SARS-CoV-2 B Epitope-Guided Neoantigen NanoVaccines Enhance Tumor-Specific CD4/CD8 T Cell Immunity through B Cell Antigen Presentation

Abstract

Current neoantigen cancer vaccines activate T cell immunity through dendritic cell/macrophage-mediated antigen presentation. It is unclear whether incorporating B cell-mediated antigen presentation into current neoantigen vaccines could enhance CD4/CD8 T cell immunity to improve their anticancer efficacy. We developed SARS-CoV-2 B cell epitope-guided neoantigen peptide/mRNA cancer nanovaccines (B_SARST_NeoAgVax) to improve anticancer efficacy by enhancing tumor-specific CD4/CD8 T cell antitumor immunity through B cell-mediated antigen presentation. B_SARST_NeoAgVax cross-linked with B cell receptor, promoted SARS-CoV-2 B cell-mediated antigen presentation to tumor-specific CD4 T cells, increased tumor-specific follicular/nonfollicular CD4 T cells, and enhanced B cell-dependent tumor-specific CD8 T cell immunity. B_SARST_NeoAgVax achieved superior efficacy in melanoma, pancreatic, and breast cancer models compared with the current neoantigen vaccines.
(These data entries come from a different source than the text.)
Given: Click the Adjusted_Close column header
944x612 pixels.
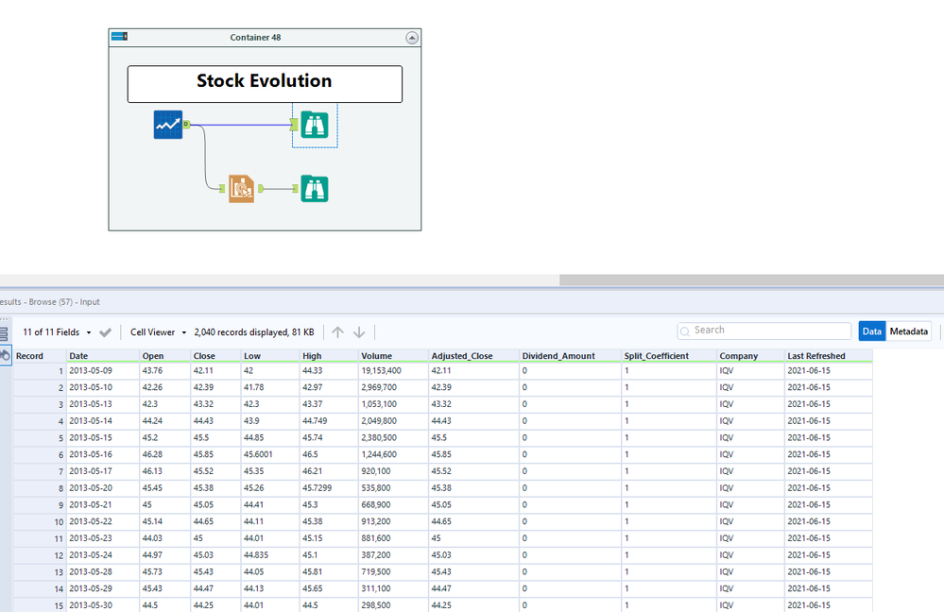Looking at the screenshot, I should point(461,356).
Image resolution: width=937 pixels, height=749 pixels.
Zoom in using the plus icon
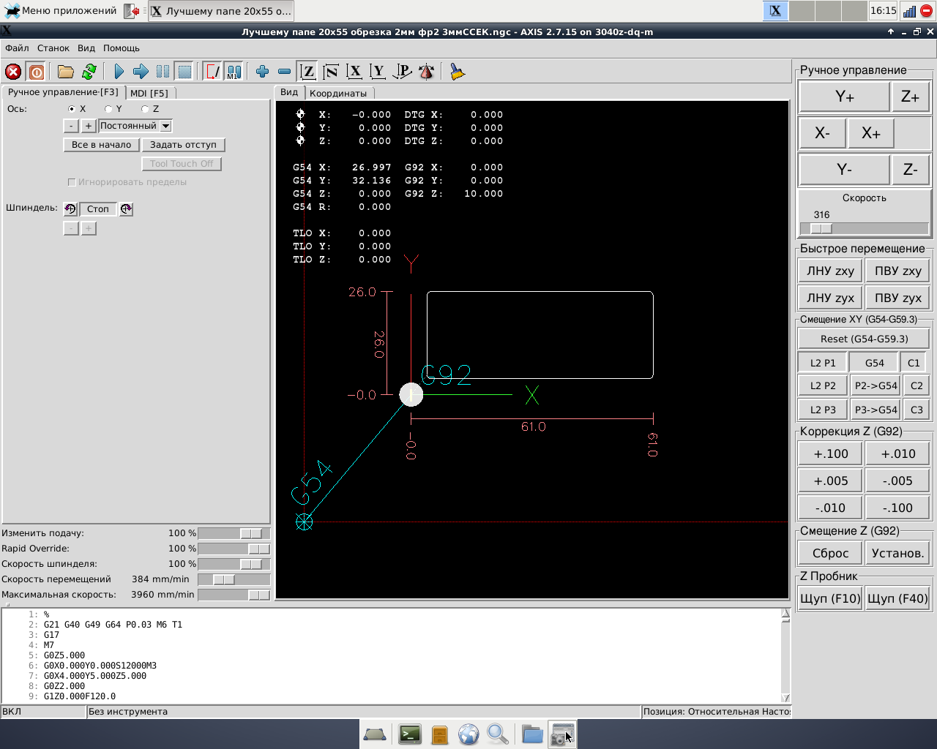(262, 72)
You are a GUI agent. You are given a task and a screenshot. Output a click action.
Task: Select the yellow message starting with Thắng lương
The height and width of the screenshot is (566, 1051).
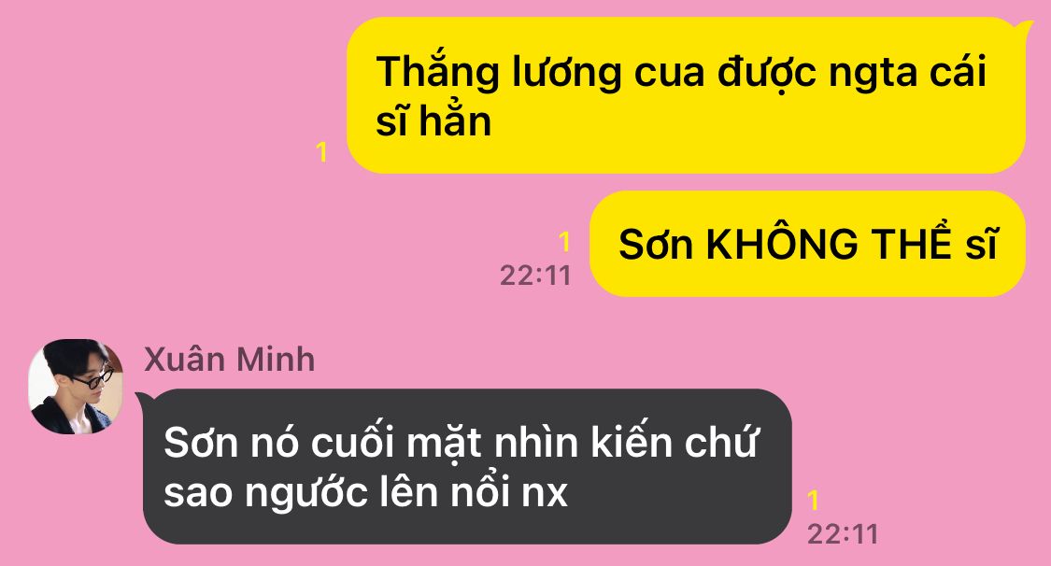pos(687,96)
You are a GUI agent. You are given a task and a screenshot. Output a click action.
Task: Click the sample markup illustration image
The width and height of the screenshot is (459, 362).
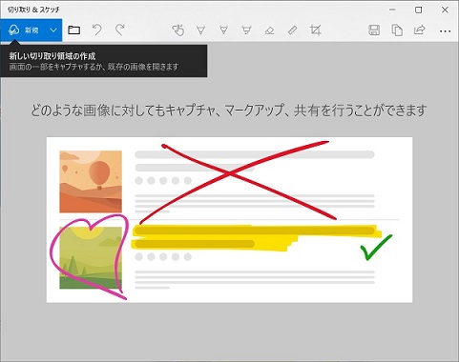point(229,220)

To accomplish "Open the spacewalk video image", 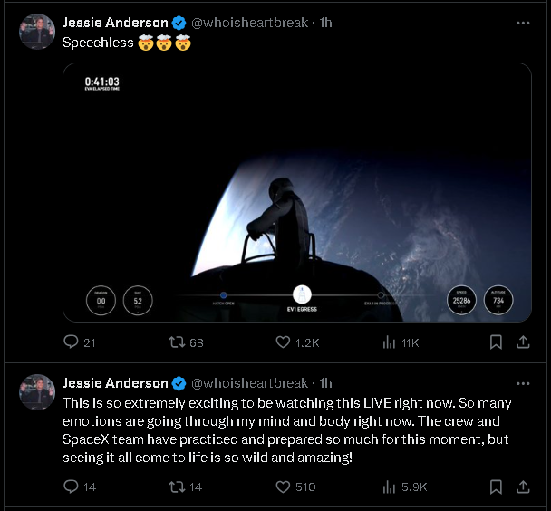I will pos(297,192).
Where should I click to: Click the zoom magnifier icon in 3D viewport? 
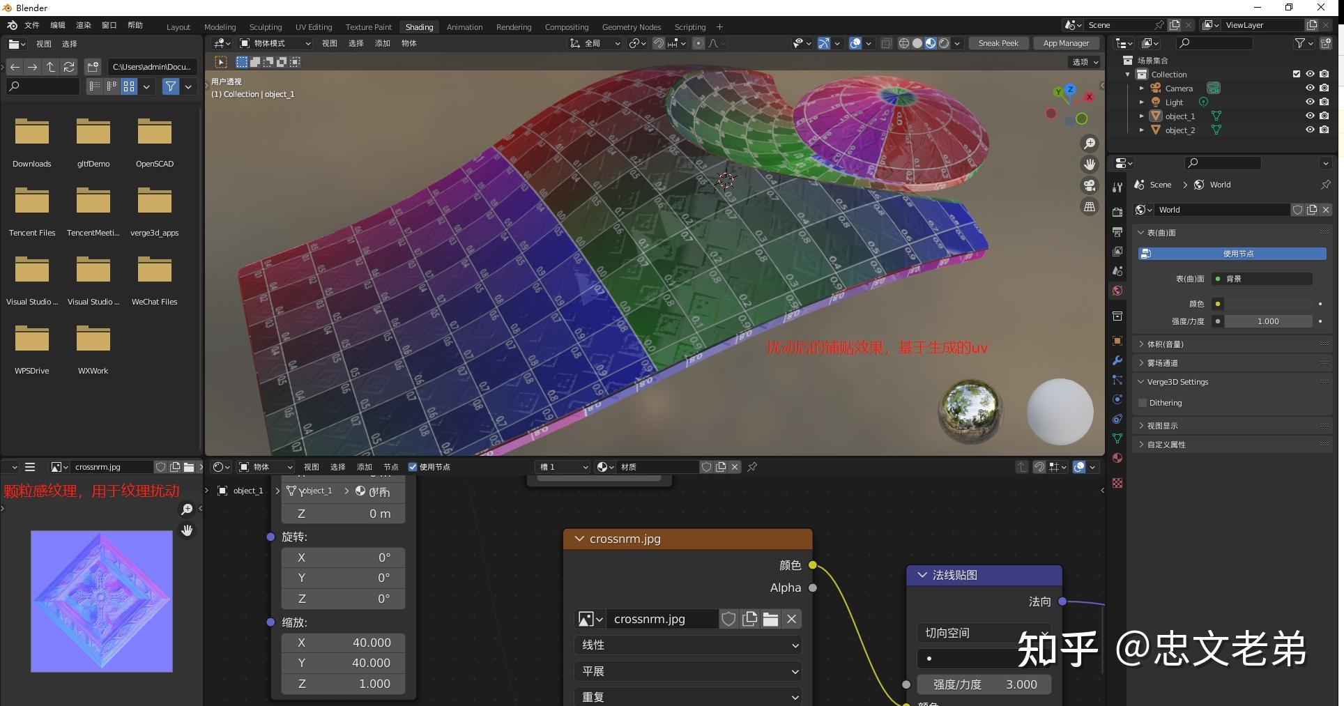click(x=1089, y=144)
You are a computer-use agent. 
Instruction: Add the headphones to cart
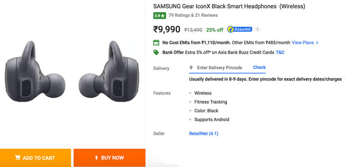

Our study provides a universal platform, SARS-CoV-2 B epitope-guided neoantigen nanovaccines, to improve anticancer efficacy against various cancer types by enhancing CD4/CD8 T cell antitumor immunity through viral-specific B cell-mediated antigen presentation.

Keywords: B cell receptor cross-linking; B cell-dependent tumor-specific CD8 T cell immunity; B cell-mediated antigen presentation; SARS-CoV-2 B cell epitope; neoantigen peptide/mRNA cancer nanovaccine; tumor immunotherapy; tumor-specific follicular/nonfollicular CD4 T cells.